California’s estate planning laws have only recently begun to accommodate the realities of today’s ever-changing world. In the past decade, hundreds of thousands of Americans have made veritable fortunes from digital investments. While the media has given a lot of attention to cryptocurrencies such as Bitcoin, virtual wallets are far from the only digital asset worth protecting. Nonfungible tokens (NFTs) are a lesser-known but critically important component of many digital estates.
Understanding Nonfungible Tokens
An NFT is a unique, cryptographic asset on a blockchain. In general, nonfungible tokens have unique identification codes that distinguish them from other tokens. Nonfungible tokens are often used to evidence ownership of, or an ownership interest in, particular digital assets. Ordinarily, NFTs are purchased to support independent musicians and artists. However, nonfungible tokens could also be used to virtually indicate possession of physical assets, including real estate and collectibles.
Nonfungible tokens differ from conventional cryptocurrencies, as they cannot be sold or traded for an equivalent economic value.
Estate Planning Tips for NFT Owners
The Golden State’s probate code was not written to protect digital assets. Nonfungible tokens, along with some other digital assets, cannot currently be retitled to a revocable living trust or another conventional legal arrangement.

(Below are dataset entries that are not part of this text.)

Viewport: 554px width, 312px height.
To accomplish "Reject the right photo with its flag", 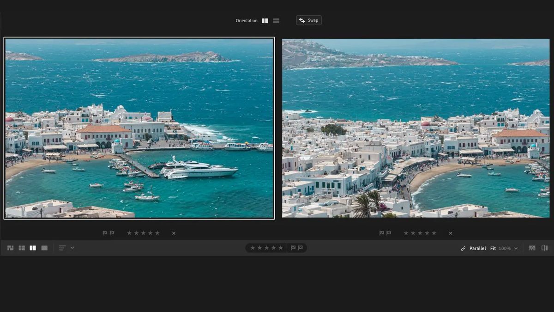I will pyautogui.click(x=388, y=233).
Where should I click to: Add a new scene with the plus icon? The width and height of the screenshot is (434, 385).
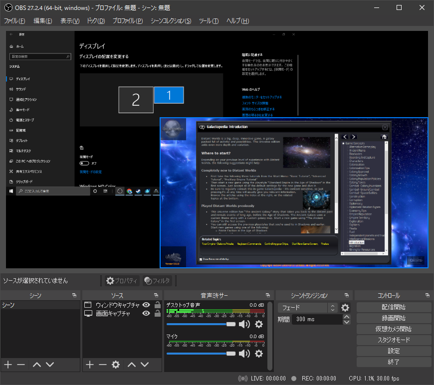point(7,365)
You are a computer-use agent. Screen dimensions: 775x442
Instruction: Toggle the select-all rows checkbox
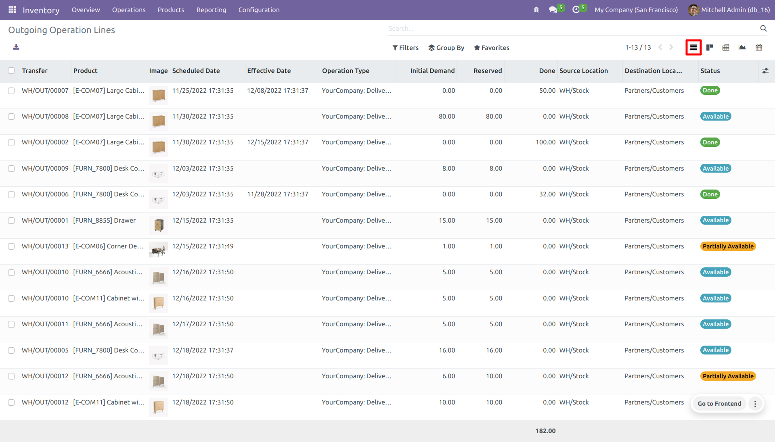click(x=11, y=71)
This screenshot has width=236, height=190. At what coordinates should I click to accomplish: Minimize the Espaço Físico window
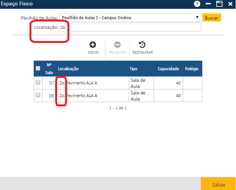(x=208, y=4)
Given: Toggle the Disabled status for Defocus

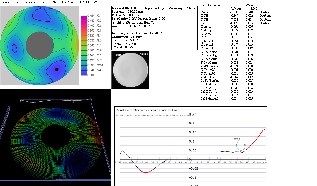Looking at the screenshot, I should [265, 23].
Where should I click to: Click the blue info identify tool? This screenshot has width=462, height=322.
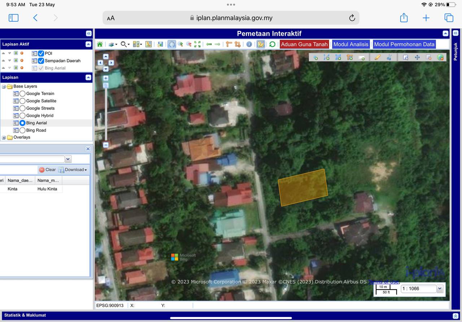point(249,44)
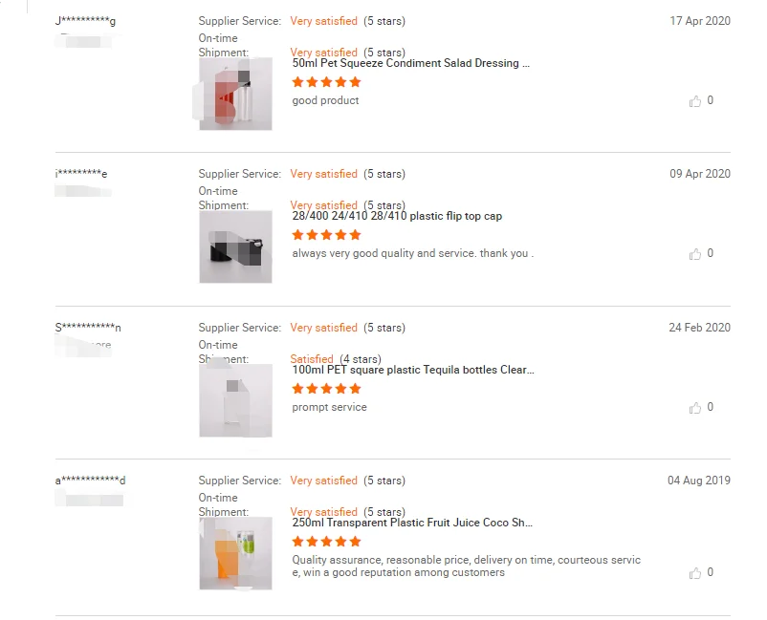Viewport: 767px width, 620px height.
Task: Click the five-star rating on 'good product' review
Action: click(326, 82)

However, nonfungible token owners can still consider the following strategies to ensure that their digital possessions become an integral part of their legacy:
Treat Your NFT as an Ordinary Estate Asset
Since many nonfungible tokens connote ownership of valuable assets, you should treat your NFT as a potentially inheritable possession. While you cannot easily retitle a nonfungible token to a revocable living trust, you should list it as an asset in your estate plan. When you pass away, your attorney or successor trustee can locate the token and manage its use.
Monitor Your NFT’s Value
Nonfungible tokens do not have the same inherent value as cryptocurrencies, but they are still assets that can—in many cases—accrue capital gains and losses. Depending on the nature of your NFT, you may need to pay taxes on any revenue it generates.
Nominate a Successor Trustee
Your estate plan should include detailed instructions for your successor trustee. For example, you should list all of your nonfungible tokens, and indicate how they can be accessed after your death.
Incorporating Nonfungible Tokens Into a Trust-Based Estate Plan
Trusts have a variety of uses. However, most Californians establish trusts to ensure that their families are not subjected to the rigors of probate—the process of formally dissolving and distributing an estate. Since trusts are legal entities rather than living persons, the assets held or managed by a trust are not customarily subjected to probate.
While you cannot retitle nonfungible tokens to a revocable living trust, you could still incorporate them into a trust-based estate plan. For example, your trust documents could include specific instructions allowing your successor trustee the authority to access your digital assets after your death.
Once your successor trustee gains possession of the nonfungible tokens, they can manage your digital assets in accordance with your last wishes.
The Importance of Regularly Revising Your Estate Plan
Even if you already have a California estate plan, the Golden State’s probate code is constantly changing. In the past several years, the state legislature has made significant progress in recognizing the prevalence of digital assets in everyday life.
Since California’s laws can change quickly and with little notice, your estate plan may need to be revised to account for recent developments. Absent any adjustments, an outdated estate plan could jeopardize your legacy, leaving prized digital assets without any protection.